公立学校の教師離職率は約1%!離職率が低い理由と職場環境を解説 教師

将来の選択肢として教師になることを検討中のみなさんの中には、教師の離職率や職場環境について知りたいという方も多いのではないでしょうか。特に近年は「教師の働き方改革」が叫ばれるなど、「教師の仕事はブラック」というイメージもあり、離職率がかなり高いのではないかと気になるところかもしれません。

そこでこの記事では、教師の離職率や職場環境についてお伝えします。ぜひ進路選択の参考にしてください。

教師の離職率は約1%

総務省による「令和3年度の地方公務員退職状況等調査」のデータを見ると、教育職の普通退職者は8,575人となっています。この年の教育職員の全体数が856,771人であるため、これをもとに計算すると、離職率は約1%となります。

日本の産業全体の離職率が約15%程度であることと比較すると、教師の離職率は非常に低いということができます。

教師の離職率が低い理由

ニュースなどで教師の職場環境の問題が取り上げられることが多いにもかかわらず、実際の離職率が低いのはなぜなのでしょうか。

転職のタイミングをのがしやすい

教師の離職率が低い理由のひとつとして、転職活動の難しさが挙げられます。

教師は一般的に非常に多忙であり、休日にも部活動指導や残務処理に追われることが珍しくありません。そのような中、転職に向けたリサーチや対策をする時間を捻出することが難しく、タイミングを逃してしまうことが考えられます。

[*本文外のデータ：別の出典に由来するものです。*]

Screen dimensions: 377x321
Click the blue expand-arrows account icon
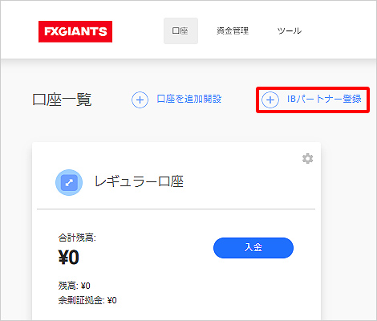click(69, 182)
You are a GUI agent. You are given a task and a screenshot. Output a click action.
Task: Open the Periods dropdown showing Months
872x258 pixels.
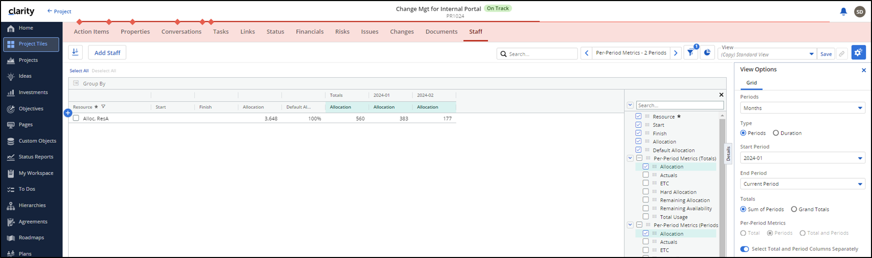pyautogui.click(x=802, y=108)
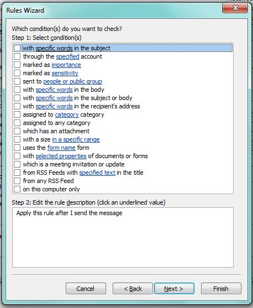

また、学校現場では、成長途上の児童生徒にとって、担当教師が途中で変わるということは教育的に望ましくないと考えられるため、そんな雰囲気の中でなかなか踏ん切りがつかず、転職希望先の中途採用募集期間に合わせた転職活動ができない、ということも考えられます。

一般職に転職することへの不安がある

多くの教師は、新卒後すぐに教師となり、学校以外で働いた経験がありません。学校とは違い「利潤の追求」を目的とする一般企業に対して、「自分で大丈夫だろうか?」「通用するだろうか?」という不安が先に立ち、精神的ハードルが高くなってしまって、なかなか転職に踏み切れない、ということも考えられます。

収入の問題

教師の収入は、民間企業の同年代平均と比較して一般的に高めであり、安定しています。教師が一般企業への転職を考える場合、同じ給与水準で探そうとしても難しいことが考えられます。教師のままでいれば年齢を重ねるほど着実に収入がアップするため、ますます転職に踏み切れなくなるという事情もあるようです。

離職率が低いからと言って働きやすい環境とは限らない

すでにお気づきのことと思いますが、教師の離職率が低いからと言って、働きやすい環境であるとは限りません。あくまで一例ですが、現役高校教師である筆者の職場環境をご紹介します。

業務量

授業の準備や生徒指導以外に、校務分掌として受け持つさまざまな仕事もあり、ひとりの教師当たりの業務量は非常に多くなります。勤務時間内に終えられることはほとんどなく、早朝から出勤したり、夜遅くまで残ったりして対応しています。平日は時間的にゆとりがないため、土日に残務処理や翌週の準備をすることで、なんとか仕事をさばいている状況です。

生活指導

生徒に問題が発生した場合、勤務時間外であっても対応が必要なことがあります。たとえば、不登校傾向のある生徒の自宅を訪問して様子を見たり、問題行動をくり返す生徒の保護者に来校してもらって三者面談をしたりということは、どうしても夕方以降になることが多くなります。

保護者対応

保護者対応も大切な仕事ですが、近年は共働きの家庭が多いため、面談等を行う場合は保護者の都合に合わせて、やはり夕方以降になることが多くあります。また、子どもについて保護者が電話で相談してくることもありますが、夜間や週末に電話をしてくるケースもあり、対応が無理な場合は断るにしても、ストレスを感じることがあります。

部活動

部活動顧問としての仕事は、ほぼ勤務時間外に行うことになります。部によっては、毎日早朝練習を行ったり、土日も最低1日は必ず練習が入ったりするため、プライベートの時間が十分に取れないというケースもあります。部活動指導にやりがいを感じる教師も多い反面、担当になって苦痛を感じているという教師もいます。

新人教員の4.9%が1年以内に離職

東京都教育委員会の発表によると、2023年度の新規採用者の1年以内の離職率は4.9%でした。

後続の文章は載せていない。